While most of the world considers the settlements illegal, their impact on the ground is clear, with Palestinians saying the ever-expanding construction hems them in and makes it nearly impossible to establish a viable independent state. The Palestinians seek the West Bank, captured by Israel in 1967, as part of a future state.
With Netanyahu and Trump, settlers feel emboldened
Settlers had long set their sights on the hilltop, thanks to its position in a line of settlements surrounding Jerusalem and because they said it was significant to Jewish history. But they put up the boxy prefab homes in November because days earlier, Palestinian attackers had stabbed an Israeli to death at a nearby junction.
The attack created an impetus to justify the settlement, the local settlement council chair, Yaron Rosenthal, told AP. With the election of Israel’s far-right government in late 2022, Trump’s return to office last year and the November attack, conditions were ripe for settlers to make their move, Rosenthal said.
“We understood that there was an opportunity,” he said. “But we didn’t know it would happen so quickly.”
“Now there is the right political constellation for this to happen.”
Smotrich announced approval of the outpost, along with 18 others, on Dec. 21. That capped 20 years of effort, said Nadia Matar, a settler activist.
“Shdema was nearly lost to us,” said Matar, using the name of an Israeli military base at the site. “What prevented that outcome was perseverance.”
Back in 2006, settlers were infuriated upon hearing that Israel’s government was in talks with the US to build a Palestinian children’s hospital on the land, said Hagit Ofran, a director at Peace Now, an anti-settlement watchdog group, especially as the US Agency for International Development was funding a “peace park” at the base of the hill.
The mayor of Beit Sahour urged the US Consulate to pressure Israel to begin hospital construction, while settlers began weekly demonstrations at the site calling on Israel to quash the project, according to consulate files obtained through WikiLeaks.

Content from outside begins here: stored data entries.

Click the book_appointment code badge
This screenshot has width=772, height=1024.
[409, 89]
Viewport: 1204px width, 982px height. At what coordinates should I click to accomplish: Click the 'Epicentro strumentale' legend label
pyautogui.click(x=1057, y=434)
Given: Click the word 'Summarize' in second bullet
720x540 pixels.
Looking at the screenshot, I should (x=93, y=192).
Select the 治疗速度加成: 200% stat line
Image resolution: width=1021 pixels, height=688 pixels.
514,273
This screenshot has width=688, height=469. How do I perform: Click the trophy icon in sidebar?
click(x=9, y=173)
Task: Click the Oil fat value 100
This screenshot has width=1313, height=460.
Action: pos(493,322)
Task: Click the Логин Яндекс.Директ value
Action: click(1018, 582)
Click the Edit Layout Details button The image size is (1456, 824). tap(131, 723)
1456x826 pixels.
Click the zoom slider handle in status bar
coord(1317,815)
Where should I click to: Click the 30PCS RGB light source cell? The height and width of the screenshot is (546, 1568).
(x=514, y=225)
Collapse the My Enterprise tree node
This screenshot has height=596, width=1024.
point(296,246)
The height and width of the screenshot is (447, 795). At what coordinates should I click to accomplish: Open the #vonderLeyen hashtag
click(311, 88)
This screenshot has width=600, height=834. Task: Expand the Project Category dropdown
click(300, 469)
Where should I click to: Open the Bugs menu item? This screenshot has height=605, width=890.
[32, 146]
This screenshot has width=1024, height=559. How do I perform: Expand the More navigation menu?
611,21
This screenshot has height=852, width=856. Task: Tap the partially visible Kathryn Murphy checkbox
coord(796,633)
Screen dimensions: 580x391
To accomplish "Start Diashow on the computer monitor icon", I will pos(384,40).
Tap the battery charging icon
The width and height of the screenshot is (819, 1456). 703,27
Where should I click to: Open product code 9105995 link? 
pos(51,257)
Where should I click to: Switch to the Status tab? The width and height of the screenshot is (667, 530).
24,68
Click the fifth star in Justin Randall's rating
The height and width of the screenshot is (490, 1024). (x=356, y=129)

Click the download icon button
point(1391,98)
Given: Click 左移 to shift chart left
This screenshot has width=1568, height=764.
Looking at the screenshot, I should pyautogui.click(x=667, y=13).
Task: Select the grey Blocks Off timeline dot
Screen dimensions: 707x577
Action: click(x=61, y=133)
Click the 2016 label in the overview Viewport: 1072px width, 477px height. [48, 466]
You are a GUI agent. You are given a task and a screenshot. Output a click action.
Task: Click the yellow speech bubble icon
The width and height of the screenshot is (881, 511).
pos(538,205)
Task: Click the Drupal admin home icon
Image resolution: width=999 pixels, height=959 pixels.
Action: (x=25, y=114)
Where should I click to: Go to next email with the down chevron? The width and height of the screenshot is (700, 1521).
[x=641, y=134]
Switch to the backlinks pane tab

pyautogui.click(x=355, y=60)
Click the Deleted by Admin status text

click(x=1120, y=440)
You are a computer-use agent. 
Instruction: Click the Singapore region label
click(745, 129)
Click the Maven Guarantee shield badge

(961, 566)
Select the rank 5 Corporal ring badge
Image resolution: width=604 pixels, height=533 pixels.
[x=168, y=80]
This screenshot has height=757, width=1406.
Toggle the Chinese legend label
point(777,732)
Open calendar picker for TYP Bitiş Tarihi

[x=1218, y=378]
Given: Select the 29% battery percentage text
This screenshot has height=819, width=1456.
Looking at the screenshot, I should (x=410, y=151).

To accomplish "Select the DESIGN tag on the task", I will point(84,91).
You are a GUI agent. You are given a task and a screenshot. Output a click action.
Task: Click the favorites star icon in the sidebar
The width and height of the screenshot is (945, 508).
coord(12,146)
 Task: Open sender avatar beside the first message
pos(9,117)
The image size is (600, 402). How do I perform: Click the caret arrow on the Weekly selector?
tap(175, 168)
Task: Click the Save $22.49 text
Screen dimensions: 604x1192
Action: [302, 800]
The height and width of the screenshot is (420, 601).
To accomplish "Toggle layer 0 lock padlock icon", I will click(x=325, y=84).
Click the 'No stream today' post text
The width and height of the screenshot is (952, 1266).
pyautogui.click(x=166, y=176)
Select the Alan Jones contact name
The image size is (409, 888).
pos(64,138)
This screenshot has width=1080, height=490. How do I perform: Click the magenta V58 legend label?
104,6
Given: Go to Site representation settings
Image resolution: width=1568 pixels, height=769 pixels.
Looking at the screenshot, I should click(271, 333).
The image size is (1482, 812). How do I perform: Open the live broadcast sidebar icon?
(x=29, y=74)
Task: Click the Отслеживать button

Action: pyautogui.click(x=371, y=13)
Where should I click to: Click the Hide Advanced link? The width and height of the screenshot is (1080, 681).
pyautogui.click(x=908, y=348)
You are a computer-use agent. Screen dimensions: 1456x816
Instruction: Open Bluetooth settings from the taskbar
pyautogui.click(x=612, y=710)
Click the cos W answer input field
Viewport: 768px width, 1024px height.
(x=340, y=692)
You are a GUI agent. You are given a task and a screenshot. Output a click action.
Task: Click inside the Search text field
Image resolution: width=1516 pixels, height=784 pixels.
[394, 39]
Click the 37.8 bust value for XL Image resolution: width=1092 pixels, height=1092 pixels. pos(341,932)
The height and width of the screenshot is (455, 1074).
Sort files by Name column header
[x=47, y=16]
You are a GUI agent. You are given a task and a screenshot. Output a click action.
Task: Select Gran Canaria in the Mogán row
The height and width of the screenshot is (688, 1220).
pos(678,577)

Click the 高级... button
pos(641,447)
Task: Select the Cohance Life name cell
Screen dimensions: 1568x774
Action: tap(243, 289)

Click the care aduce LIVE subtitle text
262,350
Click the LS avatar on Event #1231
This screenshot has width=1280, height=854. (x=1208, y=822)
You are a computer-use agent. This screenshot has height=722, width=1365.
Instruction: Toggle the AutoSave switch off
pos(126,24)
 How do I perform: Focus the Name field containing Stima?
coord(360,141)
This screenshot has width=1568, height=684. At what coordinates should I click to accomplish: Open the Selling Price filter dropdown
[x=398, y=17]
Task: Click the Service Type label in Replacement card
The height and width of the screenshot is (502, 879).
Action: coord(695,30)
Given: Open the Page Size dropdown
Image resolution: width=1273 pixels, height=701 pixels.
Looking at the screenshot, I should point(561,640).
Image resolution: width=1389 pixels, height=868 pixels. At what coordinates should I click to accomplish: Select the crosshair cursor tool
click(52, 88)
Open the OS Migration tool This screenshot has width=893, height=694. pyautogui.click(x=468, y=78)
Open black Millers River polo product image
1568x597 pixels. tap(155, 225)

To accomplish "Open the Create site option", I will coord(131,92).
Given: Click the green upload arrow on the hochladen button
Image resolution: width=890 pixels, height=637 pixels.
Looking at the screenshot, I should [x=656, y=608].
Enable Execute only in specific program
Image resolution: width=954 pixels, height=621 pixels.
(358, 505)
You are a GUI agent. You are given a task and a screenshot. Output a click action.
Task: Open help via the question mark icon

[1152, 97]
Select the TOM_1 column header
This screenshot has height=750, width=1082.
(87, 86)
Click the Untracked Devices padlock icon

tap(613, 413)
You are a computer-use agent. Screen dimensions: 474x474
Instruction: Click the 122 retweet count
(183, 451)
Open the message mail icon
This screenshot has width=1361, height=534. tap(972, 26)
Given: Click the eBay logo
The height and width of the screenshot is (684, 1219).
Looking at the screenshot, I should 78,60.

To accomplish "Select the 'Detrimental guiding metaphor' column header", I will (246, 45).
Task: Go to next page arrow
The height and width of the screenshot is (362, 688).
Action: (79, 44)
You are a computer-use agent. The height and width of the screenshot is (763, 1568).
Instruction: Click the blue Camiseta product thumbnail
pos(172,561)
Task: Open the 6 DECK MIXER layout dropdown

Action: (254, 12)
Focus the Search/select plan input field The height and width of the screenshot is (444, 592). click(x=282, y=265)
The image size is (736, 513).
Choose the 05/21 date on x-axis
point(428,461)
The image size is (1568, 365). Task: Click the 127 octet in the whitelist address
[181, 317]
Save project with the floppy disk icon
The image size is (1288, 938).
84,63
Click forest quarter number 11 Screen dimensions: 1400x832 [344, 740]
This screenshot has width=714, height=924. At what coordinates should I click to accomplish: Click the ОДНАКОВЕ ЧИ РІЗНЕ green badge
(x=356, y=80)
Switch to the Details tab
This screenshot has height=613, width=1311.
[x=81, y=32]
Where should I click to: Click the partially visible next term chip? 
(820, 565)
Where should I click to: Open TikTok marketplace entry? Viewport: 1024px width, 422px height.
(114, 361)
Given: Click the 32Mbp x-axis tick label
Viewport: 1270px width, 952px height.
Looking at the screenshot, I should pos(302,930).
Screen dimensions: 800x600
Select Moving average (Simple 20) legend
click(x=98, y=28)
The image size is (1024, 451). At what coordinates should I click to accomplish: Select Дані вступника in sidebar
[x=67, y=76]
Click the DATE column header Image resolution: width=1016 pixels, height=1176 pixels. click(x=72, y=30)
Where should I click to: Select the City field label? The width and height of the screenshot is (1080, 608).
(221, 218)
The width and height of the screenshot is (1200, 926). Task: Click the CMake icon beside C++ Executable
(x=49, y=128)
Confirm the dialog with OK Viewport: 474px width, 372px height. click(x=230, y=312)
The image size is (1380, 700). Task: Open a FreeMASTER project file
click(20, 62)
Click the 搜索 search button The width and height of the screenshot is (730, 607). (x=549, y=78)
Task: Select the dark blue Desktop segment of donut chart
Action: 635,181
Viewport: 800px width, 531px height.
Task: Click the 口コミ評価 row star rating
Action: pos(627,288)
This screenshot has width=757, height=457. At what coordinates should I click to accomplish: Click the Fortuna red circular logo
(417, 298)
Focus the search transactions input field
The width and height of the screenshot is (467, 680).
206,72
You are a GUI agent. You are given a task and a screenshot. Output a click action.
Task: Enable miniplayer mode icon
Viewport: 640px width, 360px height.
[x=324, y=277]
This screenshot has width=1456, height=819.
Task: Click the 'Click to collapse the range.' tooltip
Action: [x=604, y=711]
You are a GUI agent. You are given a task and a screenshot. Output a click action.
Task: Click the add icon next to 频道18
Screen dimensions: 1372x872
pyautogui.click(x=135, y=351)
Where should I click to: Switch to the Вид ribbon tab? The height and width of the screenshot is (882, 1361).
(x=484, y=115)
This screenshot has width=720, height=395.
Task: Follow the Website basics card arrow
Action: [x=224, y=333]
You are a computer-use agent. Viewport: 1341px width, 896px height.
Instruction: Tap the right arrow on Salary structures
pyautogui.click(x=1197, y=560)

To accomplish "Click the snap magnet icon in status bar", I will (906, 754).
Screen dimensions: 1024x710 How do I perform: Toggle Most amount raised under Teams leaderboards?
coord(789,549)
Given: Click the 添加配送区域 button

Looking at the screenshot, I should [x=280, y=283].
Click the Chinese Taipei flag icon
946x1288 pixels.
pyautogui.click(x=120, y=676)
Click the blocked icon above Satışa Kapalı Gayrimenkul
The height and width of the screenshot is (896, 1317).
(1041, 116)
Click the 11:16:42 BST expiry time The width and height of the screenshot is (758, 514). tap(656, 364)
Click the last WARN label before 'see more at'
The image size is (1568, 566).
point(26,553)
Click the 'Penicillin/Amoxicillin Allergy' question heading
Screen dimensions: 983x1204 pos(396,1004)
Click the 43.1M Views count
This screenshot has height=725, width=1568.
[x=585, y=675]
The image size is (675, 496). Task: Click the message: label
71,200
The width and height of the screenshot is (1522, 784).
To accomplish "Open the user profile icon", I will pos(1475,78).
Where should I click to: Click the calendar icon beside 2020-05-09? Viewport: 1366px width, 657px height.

It was “interesting” that settlers had “no religious, legal, or ... security claim to that land,” wrote consulate staffer Matt Fuller at the time, in an email he shared with the AP. “They just don’t want the Palestinians to have it — and for a hospital no less — a hospital that would mean fewer permits for entry to Jerusalem for treatment.”
The hospital was never built. The site was converted into a military base after the Netanyahu government came to power in 2009. From there, settlers quickly established a foothold by creating makeshift cultural center at the site, putting on lectures, readings and exhibits
Speaking to the AP, Ehud Olmert, the Israeli prime minister at the time the hospital was under discussion, said that was the tipping point.
“Once it is military installation, it is easier than to change its status into a new outpost, a new settlement and so on,” he said.
Olmert said Netanyahu — who has served as prime minister nearly uninterrupted since then — was “committed to entirely different political directions from the ones that I had,” he said. “They didn’t think about cooperation with the Palestinians.”
Palestinians say the land is theirs
The continued legalization of settlements and spiking settler violence — which rose by 27 percent in 2025, according to Israel’s military — have cemented a fearful status quo for West Bank Palestinians.
The land now home to Yatziv was originally owned by Palestinians from Beit Sahour, said the town’s mayor, Elias Isseid.
“These lands have been owned by families from Beit Sahour since ancient times,” he said.
Isseid worries more land loss is to come. Yatziv is the latest in a line of Israeli settlements to pop up around Beit Sahour, all of which are connected by a main highway that runs to Jerusalem without entering Palestinian villages. The new settlement “poses a great danger to our children, our families,” he said.
A bypass road, complete with a new yellow gate, climbs up to Yatziv. The peace park stands empty.